Esto de la función del Estado nos lleva al otro tema de la semana. El grupo de Convergencia por la Salud Mental anunció su endoso al programa de salud mental presentado por el candidato PPD a la gobernación –pero sugiriendo que se incorporen las propuestas del PIP en cuanto a revertir el proceso de privatización que es precisamente, el origen de los males mayores que hoy día aquejan a los servicios de salud mental.
Son las privatizadoras las que han impuesto el racionamiento de servicios y medicamentos. Para darle paso a las privatizadoras fue que se cerraron los centros regionales de salud mental. Una privatizadora está bajo investigación por malversar ocho millones de dólares.

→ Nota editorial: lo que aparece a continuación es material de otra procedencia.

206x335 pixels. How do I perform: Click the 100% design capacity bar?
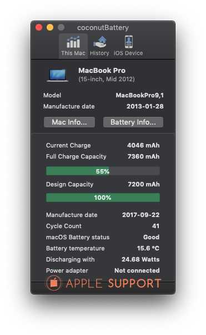pos(103,198)
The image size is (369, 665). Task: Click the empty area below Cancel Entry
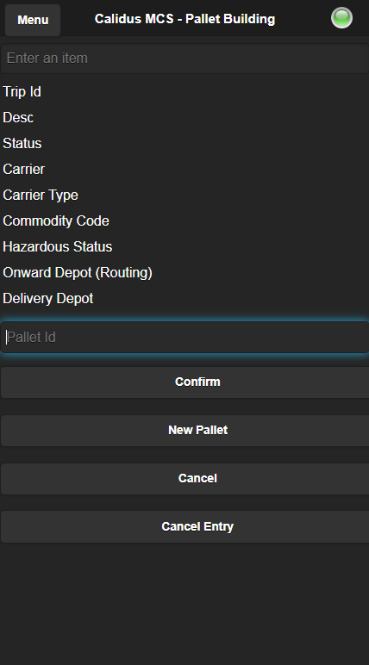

Hemos tenido todo un cuatrienio bajo la administración del PPD para constatar, dolorosamente, que la naturaleza de los procesos privatizadores en salud mental es la de poner precio al sufrimiento humano. Y contra esa abierta inmoralidad, la única institución política que se ha pronunciado en contra es el Partido Independentista.
Yo no creo que quede gente tan inocente como para creer, de verdad, que el candidato PPD vaya a seguir el ejemplo del PIP en nuestra postura contra la privatización. No estoy diciendo sólo que no se lo va a plantear en el futuro. Es que ya tuvo ante sí todos los elementos de juicio posible –incluyendo los documentos que organizaciones como la misma Convergencia enviaron a los candidatos señalando como impostergable el que el gobierno rescate los servicios de salud mental.
Aun así, ese candidato optó, a sabiendas y a conciencia, no hacer ni el más tímido pronunciamiento en contra de la política que, después de todo, ha adoptado el gobierno del que él es parte. Pretender otra cosa es pedirle peras al olmo, y eso lo sabemos todos.
El inventario de males de la salud en Puerto Rico se quedó incompleto aun con las muchas noticias de la semana.
Se quedó el desbarajuste de la reforma, los abusos de muchos planes médicos, la carencia de estadísticas que permitan formular un política pública de salud coherente, la ausencia de modelos de salud que enfaticen en la prevención, y la falta de previsión para una sociedad con un número creciente de envejecidos.
Están las cosas como para morirse –de la vergüenza que nos debe dar el que en los tiempos de hoy, tener salud siga siendo un privilegio, y no el derecho que justamente podamos reclamar todos.